Acme Punched! is for people crazy about 2D animation. It may be enjoyed by beginners and others, but it is aimed at animators who know already something about the process of animation and the basics of character animation. In large part, it will attempt to provide a deep look into the problem solving that goes on in my head as I work out a scene, often in step-by-step posts that I will sometimes enter in "real time", without knowing in advance what the outcome will be. Mistakes and false starts will not only be included but emphasized, so that the creative process of animation will be portrayed realistically. And, while my own bias is for 2D drawn animation, many of the effects and principles discussed here can apply to CGI 3D animation as well. I hope the blog will prove useful and instructive for all.

-Jim Bradrick

Wednesday, October 31, 2018

No. 171, The Actor Who Might Have Been an Animator: Scott Wilson

Scott Wilson


Most fans of The Walking Dead probably know that actor Scott Wilson died at age 76 on October 6 of this year.  As a character actor he was also well known for movie roles in such films as  In the Heat of the Night and In Cold Blood, both from 1967, and in The Great Gatsby and many others over the years.

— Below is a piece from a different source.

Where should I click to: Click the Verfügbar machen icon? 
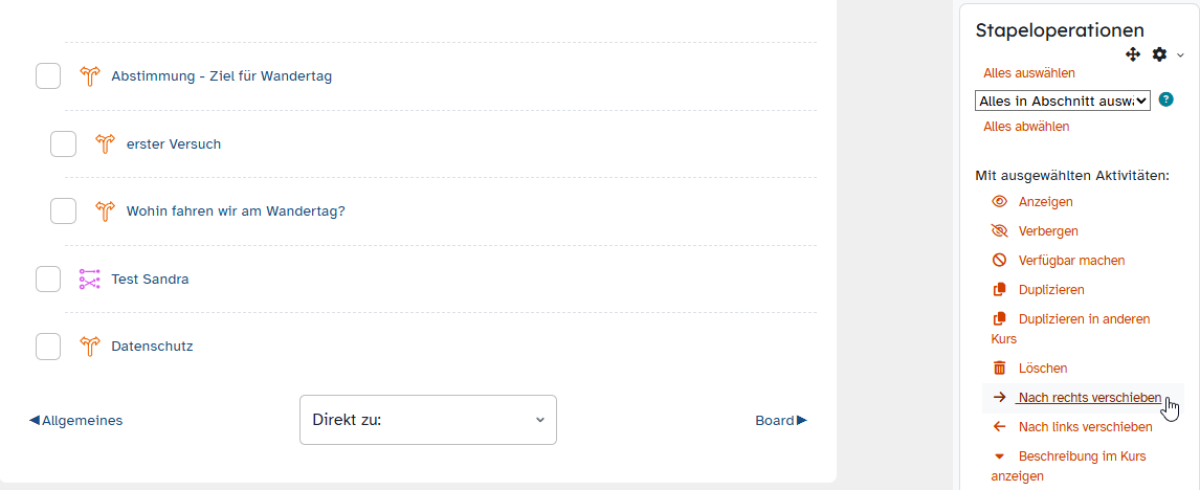pos(999,260)
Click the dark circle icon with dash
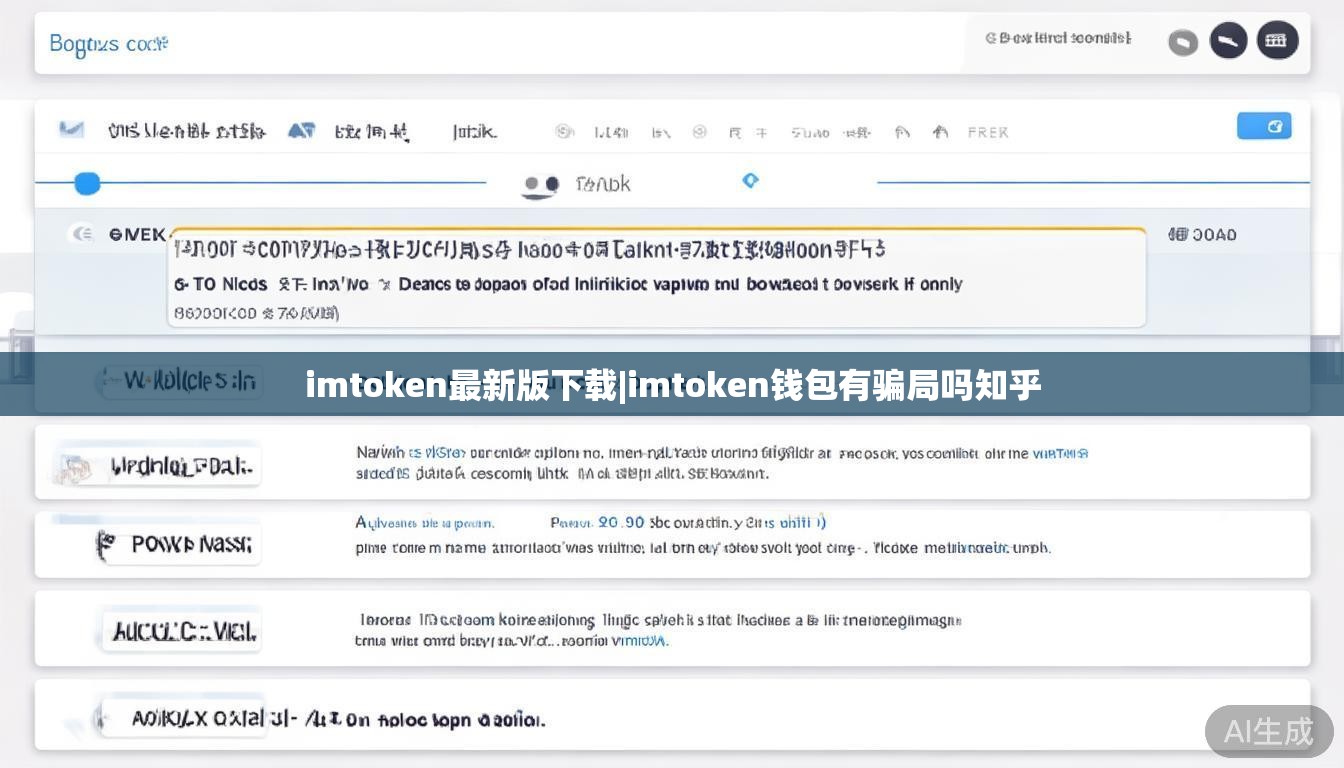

What is not well known is that he was always interested in animation, and that he had wanted to be an animator at one time.  Looking through online obituaries, I have not found a single mention of this obscure fact.

Years ago--I don't know where--I read of this interest of his, and I just filed it away in my trivia filled mind. Then, not long ago, when reading or listening to a Richard Williams piece on You Tube, I was fascinated to learn that Wilson as an older man had attended one of Williams' four-day animation class seminars. Richard Williams quoted Wilson as having made a remark in class about a similarity between live acting and acting in animation, and in Williams' book, Scott Wilson and his wife, Heavenly, are mentioned on his acknowledgements page.

To me it was a validation of my previous knowledge of Scott Wilson's interest, and it showed that his fascination with the art of animation still burned somewhere in his heart, despite success in his acting career.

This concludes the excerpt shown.